**Given data**
(begin)
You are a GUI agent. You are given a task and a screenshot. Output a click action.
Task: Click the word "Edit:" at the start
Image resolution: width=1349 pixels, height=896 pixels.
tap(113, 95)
(end)
(begin)
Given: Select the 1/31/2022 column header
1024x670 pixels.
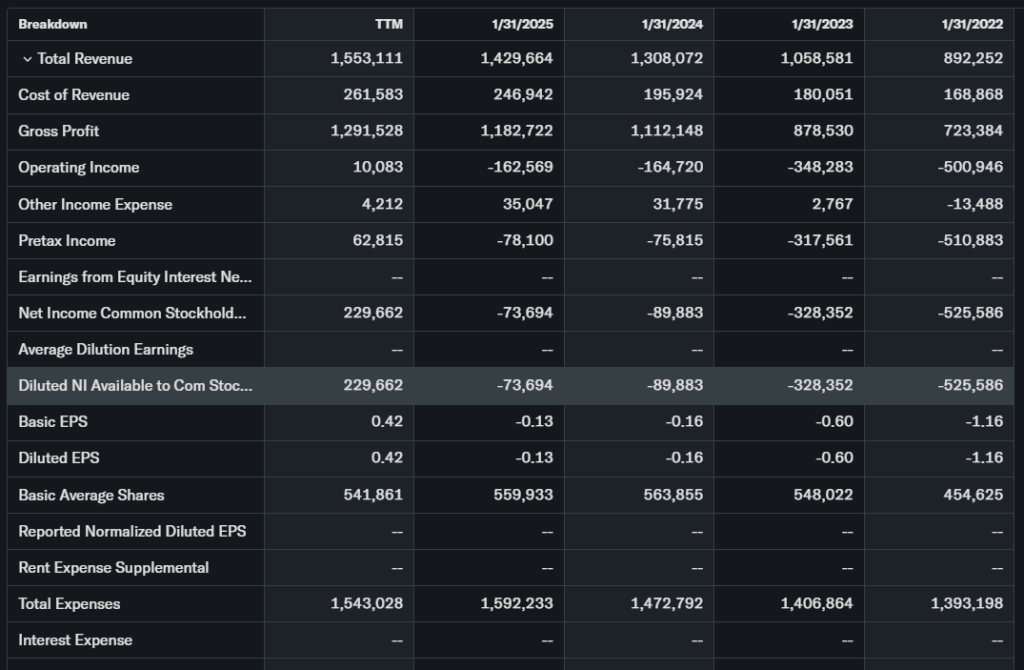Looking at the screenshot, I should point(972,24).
(end)
(begin)
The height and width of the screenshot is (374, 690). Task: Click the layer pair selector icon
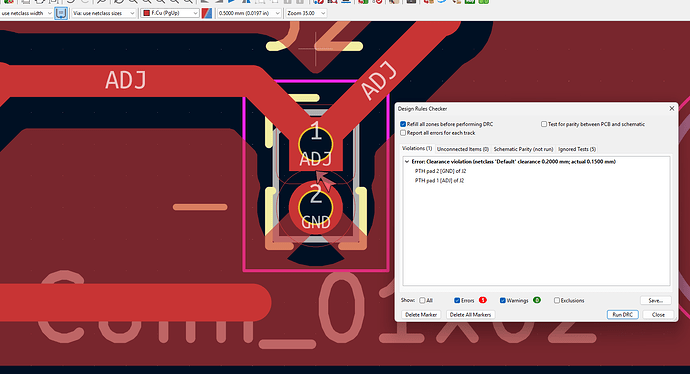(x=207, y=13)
(end)
**Problem description**
Format the lines from the one containing "You are a GUI" through the one containing "tap(113, 95)", both included, as a JSON list of strings with one string per line and blank lines left out.

**Answer for the task**
[
  "You are a GUI agent. You are given a task and a screenshot. Output a click action.",
  "Task: Click the word \"Edit:\" at the start",
  "Image resolution: width=1349 pixels, height=896 pixels.",
  "tap(113, 95)"
]